AnandTech: The current OpenGL and DirectX are - AFAIK - not very well adapted to multithreaded programming. How did you solve this problem? Or wasn't it a problem at all?

Tim Sweeney: There is only one GPU in there, and though it is highly parallel at the pixel level, its execution is still serial on the granularity of state changes and triangle submission. So it is natural that the interface to the GPU remain single-threaded, and that part of one CPU thread be dedicated to submitting rendering commands.




Threads & Gaming

Tim gave us some extremely interesting information. Yes, the extra computing power of multi-cores is welcome in the gaming industry. Better game physics, animation and intensive and accurate sound effects are made possible with more than one core.

[3] Galactic Civilizations is another example of how game developers can make good use of multithreading. This galactic domination game, which has a lot of emphasis on diplomacy, research and empire management, needs an AI with the most complex decisions. By multithreading this engine, it is possible that the game engine is thinking while the player is playing instead of working turn-based. In the next years, we may expect much better AI. But the price (game) developers have to pay is high: a multithreaded game engine triples or at least doubles the development effort, as Tim told us.

The tools, which Intel advertises in almost any multi-core presentation, are next to useless for the problems that the developers face, as Tim explained. Auto parallelisation is a nice trick to increase the spec FP score, but it is next to useless for a real world application. The good news for Intel, AMD and others is that the CPU will play a much more important role again. Physics, Artificial Intelligence and animation can be improved significantly by being parallelised and using the extra capabilities in dual core CPUs. But there are limits to Thread Level Parallelism. While increased ILP (Instruction Level Parallelism, IPC) might require exponentional increasing efforts of the manufacturer, using more and more threads, or increased TLP (Thread Level Parallelism), requires exponentional efforts from the developers. Tim clearly emphasizes that only parts of the application can be economically parallelized. Increasing parallelisation, using more threads, is simply not feasible. There is a pretty hard economic limit to TLP.

Tim Sweeney resumes:
"You can expect games to take advantage of multi-core pretty thoroughly in late 2006 as games and engines also targeting next-generation consoles start making their way onto the PC.

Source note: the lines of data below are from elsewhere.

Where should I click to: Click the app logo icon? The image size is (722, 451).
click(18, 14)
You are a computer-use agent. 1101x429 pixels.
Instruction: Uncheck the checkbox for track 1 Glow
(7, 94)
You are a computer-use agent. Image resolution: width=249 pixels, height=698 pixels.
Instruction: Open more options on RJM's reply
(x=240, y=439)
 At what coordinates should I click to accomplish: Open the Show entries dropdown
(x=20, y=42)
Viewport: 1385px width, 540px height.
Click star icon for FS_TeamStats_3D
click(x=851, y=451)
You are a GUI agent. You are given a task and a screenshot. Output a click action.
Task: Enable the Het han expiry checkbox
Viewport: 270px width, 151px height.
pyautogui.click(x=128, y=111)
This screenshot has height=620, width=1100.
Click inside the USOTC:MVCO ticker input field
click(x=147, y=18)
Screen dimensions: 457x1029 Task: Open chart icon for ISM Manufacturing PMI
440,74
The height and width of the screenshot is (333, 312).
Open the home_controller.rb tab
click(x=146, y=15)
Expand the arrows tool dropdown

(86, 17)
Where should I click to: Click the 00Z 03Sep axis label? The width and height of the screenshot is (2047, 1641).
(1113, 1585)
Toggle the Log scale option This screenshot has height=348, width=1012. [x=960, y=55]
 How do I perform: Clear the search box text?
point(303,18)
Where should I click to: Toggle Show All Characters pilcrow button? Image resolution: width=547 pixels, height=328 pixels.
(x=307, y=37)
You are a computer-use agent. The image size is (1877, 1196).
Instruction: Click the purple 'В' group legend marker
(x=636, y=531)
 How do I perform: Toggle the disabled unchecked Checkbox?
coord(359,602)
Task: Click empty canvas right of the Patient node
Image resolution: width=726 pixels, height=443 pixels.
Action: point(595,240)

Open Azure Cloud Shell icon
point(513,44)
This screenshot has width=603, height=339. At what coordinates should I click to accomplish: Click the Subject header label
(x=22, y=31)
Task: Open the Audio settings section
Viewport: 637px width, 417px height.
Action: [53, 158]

Writing multithreaded software is very hard; it's about as unnatural to support multithreading in C++ as it was to write object-oriented software in assembly language. The whole industry is starting to do it now, but it's pretty clear that a new programming model is needed if we're going to scale to ever more parallel architectures. I have been doing a lot of R&D along these lines, but it's going slowly."




Conclusion

Writing multithreaded code means much higher software development costs while CPU development gets easier and thus cheaper (compared to even more complex superscalar CPUs). No wonder that the CPU developers are very motivated to hype the multi-core route, but the software development community is probably less enthusiastic.

Intel and other manufacturers should not simply push the costs of getting higher performance onto the software developers. Because, in the end, it will be the consumer who will pay the final price: either more money or buggier software with more crashes and hangs. One way that Intel and others can help to keep multithreaded development costs under control while offering increasing CPU performance is to keep investing in ILP and thus higher IPC cores; another option is to improve the interCPU communications.

The easiest part of multithreading is using threads that are running completely independent, that don't share any data. But this source of threading is probably already being used almost to the fullest. In order to tap into a new source of multithreading, such as the largely unused potential of multithreaded AI, Phyics and animation, it is important that developers don't have to worry about interthread messaging and synchronization lowering performance.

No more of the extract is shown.